# Testing Workbook for AI/ML Course


In [None]:
# Import statements
import pandas as pd

# Pandas Notes

## Data Types: Series
- Series: 1 dimension of data

In [None]:
# Create a sample Series
# A Series is a one-dimensional array-like object that can hold any data type (integers, strings, floating-point numbers, etc.) and has an associated index.
series = pd.Series([1, 2, 3, 4, 5])
print(series)

## Data Types: DateFrame
    - DataFrame = n-dimensional array (usually 2D Array)
    - Vectorized

- Anatomy of a DataFrame
        Name    Age         City
    0    Alice   25     New York
    1      Bob   30  Los Angeles
    2  Charlie   35      Chicago
    3    David   40      Houston
    4      Eve   45      Phoenix
- Index: (0-1), Left most column
    - Index gets treated as a column. When exporting: use arg {index=False} to avoid re-indexing
- Headers:
- Data:

In [None]:
# Create a sample DataFrame
# This DataFrame contains three columns: 'Name', 'Age', and 'City', with 5 rows of data.
sampleDf = pd.DataFrame({
    'Name': ['Alice', 'Bob', 'Charlie', 'David', 'Eve'],
    'Age': [25, 30, 35, 40, 45],
    'City': ['New York', 'Los Angeles', 'Chicago', 'Houston', 'Phoenix']
})
print(sampleDf)

In [None]:
# Read from csv
car_data = pd.read_csv('./data/car-sales.csv')
display(car_data.head())

## Describe data

In [None]:
# Provides statistical summary of numeric columns in the DataFrame
sampleDf.describe()

# Provides information about the value types, including the number of non-null entries, data types, and memory usage
sampleDf.dtypes

# Returns a list of column names in the DataFrame
columnNames = sampleDf.columns
print(columnNames)

# Returns the index range of the DataFrame, which is a sequence of integers by default
sampleDf.index

# Info: Provides a concise summary of the DataFrame, including the number of non-null entries, data types, and memory usage
sampleDf.info()

# Shape: Returns a tuple representing the dimensionality of the DataFrame (number of rows, number of columns)
print(sampleDf.shape)

# Len: Returns the number of rows in the DataFrame
print(len(sampleDf))

• SOURCE EXCERPT:

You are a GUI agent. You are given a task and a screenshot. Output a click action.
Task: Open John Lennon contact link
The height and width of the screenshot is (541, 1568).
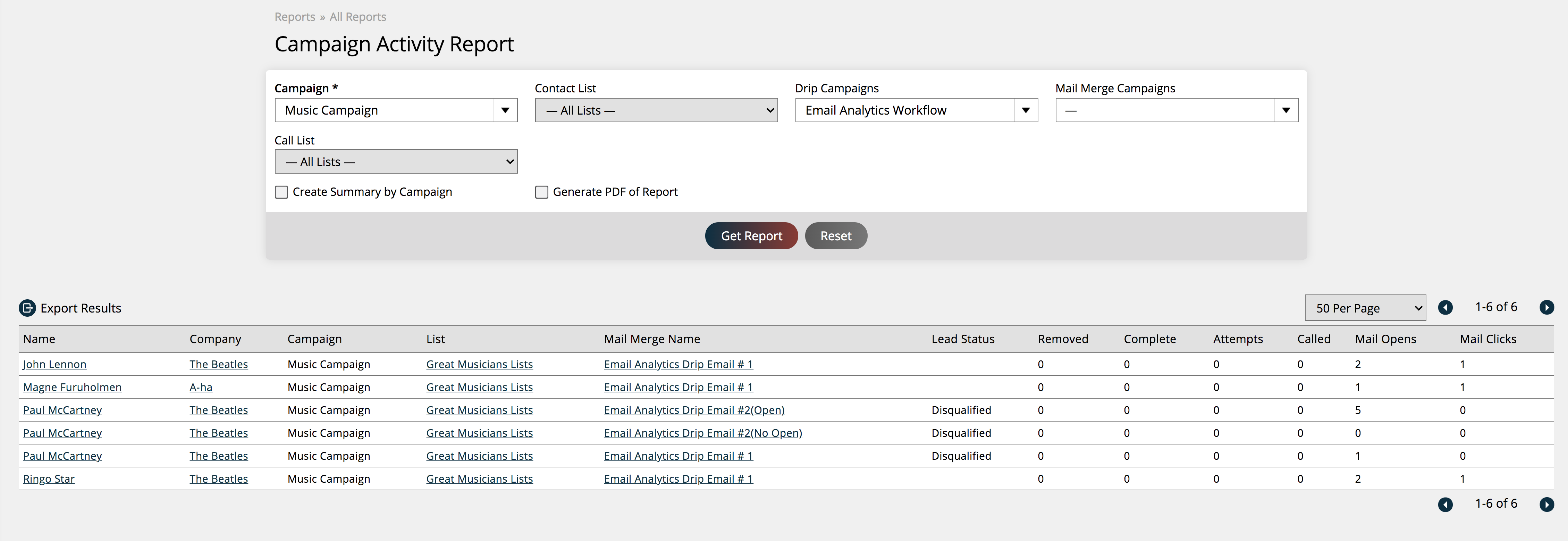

• WORK TO DO:
a - Copy out the part of the pandas notes above between "# Info: Provides" and "print(len(sampleDf))", inclusive.
b - In the pandas notes, which argument avoids re-indexing when exporting a DataFrame?

• LIST OF SOLUTIONS:
a -
# Info: Provides a concise summary of the DataFrame, including the number of non-null entries, data types, and memory usage
sampleDf.info()

# Shape: Returns a tuple representing the dimensionality of the DataFrame (number of rows, number of columns)
print(sampleDf.shape)

# Len: Returns the number of rows in the DataFrame
print(len(sampleDf))

b - index=False